* **Texto**
Eu não vou retomar aqui o complexo problema do evolucionismo de Elias: Catherine Colliot-Thelene demonstrou que, ao contrário daquele do século XIX, ele não é linear nem total. No entanto, ele postula, contra a ortodoxia antirrevolucionária de seu tempo, uma evolução lógica, isto é, uma ordem imanente de mudança, que traz alguma coerência a uma multidão de fenômenos não diretamente correlacionados entre si – desde que se leve em conta que evolução não deve ser confundida aqui nem com progresso nem com processo contínuo (Colliot-Thélène, 1997, p. 67-8). É exatamente essa confusão que geralmente leva a leituras evolucionistas espontâneas de seu pensamento (no sentido tradicional, historicista e teleológico), o que, inevitavelmente, leva a uma crítica de seu suposto evolucionismo.
Vamos assumir que de fato pode haver algumas formulações entre os escritos de Elias que favorecem essa leitura: nós estamos em um terreno escorregadio, e é fácil passar do processo ao progresso e, consecutivamente, do progresso ao propósito ou objetivo transcendente às ações humanas. Essa tendência intelectual está de acordo com uma forma mágico-religiosa de pensar, que ainda persiste não apenas no senso comum, mas também no mundo acadêmico. Mas, se há qualquer forma de evolucionismo em Elias, é fundamental ressaltar que ele é empírico e não teórico, falseável em vez de axiomático, plural em vez de unilateral e, acima de tudo, não direcionado a qualquer fim específico.
Esta incompreensão pode indicar certa carência de reflexão teórica sobre a noção de mudança entre os historiadores. Mas, para que essa reflexão seja possível, é necessário libertar-se de uma espontânea concepção familial dos vínculos entre passado, presente e futuro, que tende a projetar no longo prazo a percepção individual das relações pessoais entre gerações. Essa percepção pode ser encontrada, em uma forma bastante ingênua, no livro de Emmanuel Leroy-Ladurie sobre Saint-Simon, quando, tentando invalidar uma teoria que nem ele mesmo parece ter entendido, ele escreve que “ninguém pode levar a sério as qualidades preditivas de uma ‘sociedade de corte’ que pode ser, dizem, antepassada de nossa vida burguesa moderada –, que é baseada nas continuidades da sociabilidade francesa, desde a aristocracia domesticada de Versailles até as mais altas notabilidades plebeias do 16º arrondissement dos anos 1930. De fato, o curial pode não ser progenitor do convivial. Curialidade nem sempre leva à cordialidade, seja ela cuidadosamente regulada, controlada ou até mesmo hipócrita” (Leroy-Ladurie 1997, p. 518). O uso de termos como antepassada, usado pra substancializar entidades e metáforas de geração, herança e similaridade, é altamente típico da tendência espontânea de projetar a experiência individual na experiência coletiva. Essa é uma tendência que Elias nunca deixou de combater, como um estágio pré-histórico do pensamento sociológico. E nada resume melhor sua concepção própria de evolução do que as palavras que encerram o Sociedade dos indivíduos: “Nascida de inúmeros projetos, mas sem projeto, conduzida por múltiplas metas, mas sem propósito”.

* **Tarefa proposta 1**
De acordo com o texto sobre o evolucionismo de Elias, o que provoca as críticas ao suposto evolucionismo do autor? Explique em até três frases.
* **Tarefa proposta 2**
Prolongue o texto sobre o evolucionismo de Elias a partir da última frase apresentada.

* **Dados brutos**
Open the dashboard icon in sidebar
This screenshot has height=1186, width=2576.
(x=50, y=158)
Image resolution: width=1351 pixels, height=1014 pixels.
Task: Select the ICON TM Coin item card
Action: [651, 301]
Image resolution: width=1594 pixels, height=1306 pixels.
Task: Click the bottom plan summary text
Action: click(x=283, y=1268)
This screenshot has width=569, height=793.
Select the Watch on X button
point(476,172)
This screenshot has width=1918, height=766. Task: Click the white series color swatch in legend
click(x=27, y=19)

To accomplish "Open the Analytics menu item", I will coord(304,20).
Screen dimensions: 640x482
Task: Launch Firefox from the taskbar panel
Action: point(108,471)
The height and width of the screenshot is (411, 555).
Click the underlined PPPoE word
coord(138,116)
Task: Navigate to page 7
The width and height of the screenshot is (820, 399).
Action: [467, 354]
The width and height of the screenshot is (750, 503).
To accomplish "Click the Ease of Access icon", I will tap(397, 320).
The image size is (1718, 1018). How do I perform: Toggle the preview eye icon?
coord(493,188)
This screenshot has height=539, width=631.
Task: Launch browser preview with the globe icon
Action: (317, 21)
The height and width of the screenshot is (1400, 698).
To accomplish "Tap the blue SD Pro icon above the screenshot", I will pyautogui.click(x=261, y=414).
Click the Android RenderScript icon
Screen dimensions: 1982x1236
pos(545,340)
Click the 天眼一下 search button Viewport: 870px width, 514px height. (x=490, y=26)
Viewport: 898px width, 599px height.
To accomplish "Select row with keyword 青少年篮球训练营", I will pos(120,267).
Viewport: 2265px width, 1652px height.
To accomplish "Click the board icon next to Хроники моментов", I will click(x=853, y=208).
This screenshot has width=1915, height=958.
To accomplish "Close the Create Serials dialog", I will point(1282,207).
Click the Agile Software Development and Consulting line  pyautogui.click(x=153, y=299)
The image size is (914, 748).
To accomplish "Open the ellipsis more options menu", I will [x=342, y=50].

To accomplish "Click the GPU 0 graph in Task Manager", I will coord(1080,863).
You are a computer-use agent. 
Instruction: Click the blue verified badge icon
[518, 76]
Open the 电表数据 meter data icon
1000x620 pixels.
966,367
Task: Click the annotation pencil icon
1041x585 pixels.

* **Resposta 1**
As críticas nascem da confusão entre evolução e progresso ou processo contínuo. Essa confusão costuma gerar leituras evolucionistas espontâneas do pensamento de Elias, no sentido tradicional, historicista e teleológico. Essas leituras, por sua vez, levam inevitavelmente à crítica de seu suposto evolucionismo.

* **Resposta 2**
3 O equívoco universalista
Outra crítica comum, embora injusta, feita ao pensamento do Elias é direcionada a seu suposto universalismo: nós devemos considerar o processo civilizador como algo generalizável a todas as sociedades humanas? E, em caso afirmativo, isso não nos condena a ser etnocentristas e, ao mesmo tempo, refratários diante dos contraexemplos das sociedades não ocidentais?
Mais uma vez, as formulações de Elias são ambíguas: elas podem dar ensejo a uma interpretação universalista, por exemplo, quando ele afirma no Processo civilizador que “a curialização dos guerreiros pode ser observada não apenas no Ocidente mas – até onde nosso conhecimento permite julgar – em todos os processos de civilização minimamente relevantes”. É evidente, no entanto, que seu método como um todo repousa sobre a abordagem de contextos, situações circunscritas no espaço e no tempo, ancorada muito mais em observação empírica – embora bastante generalizada – do que em especulações sobre categorias universais. Por isso que, se há algum universalismo em sua teoria, ele existe apenas sob a condição de ser algo estritamente limitado ao estágio do conhecimento, até que seja eventualmente contradito por novas evidências empíricas. Logo, há um universalismo hipotético e descritivo, não um postulado metafísico. Mais uma vez, Catherine Colliot-Thélène mostrou que as suspeitas de universalismo e eurocentrismo que recaem sobre a teoria de Elias só podem estar baseadas em uma confusão entre descrição e juízo de valor (Colliot-Thélène, 1997, p. 54).
Com efeito, há dois caminhos que podem produzir esta incompreensão. O primeiro consiste em argumentar que o modelo é universalista demais e opô-lo ao relativismo cultural demonstrando que não são todas as sociedades que seguem o processo civilizador: esta é, novamente, uma interpretação universalista da teoria do Elias que incita uma crítica de seu suposto universalismo. Para rejeitar essa objeção, podemos diminuir a abrangência do modelo, mantendo assim suas capacidades analíticas e abandonando qualquer pretensão ao universalismo (o que considero ser a posição mais favorável, contanto que não coloquemos à frente de nossas preocupações a essência da natureza humana).
O segundo caminho é o entendimento de que o modelo não é suficientemente universal, posto que historiciza algo que é próprio de qualquer sociedade humana. O leitor poderá reconhecer aqui a tese de Hans-Peter Duerr, em seu monumental ensaio sobre a história do pudor. A crítica de Duerr é focada em dois erros de interpretação cometidos por Elias ao comentar cenas medievais: uma envolve banhistas nus, interpretada como indício que a interdição da nudez não era tão acentuada, quando na verdade ela mostra um bordel; a outra representa simultaneamente duas cenas sucessivas (como na narrativa usada nos quadrinhos), erroneamente interpretada por Elias como uma cena de sexo que ocorre na frente de outras pessoas.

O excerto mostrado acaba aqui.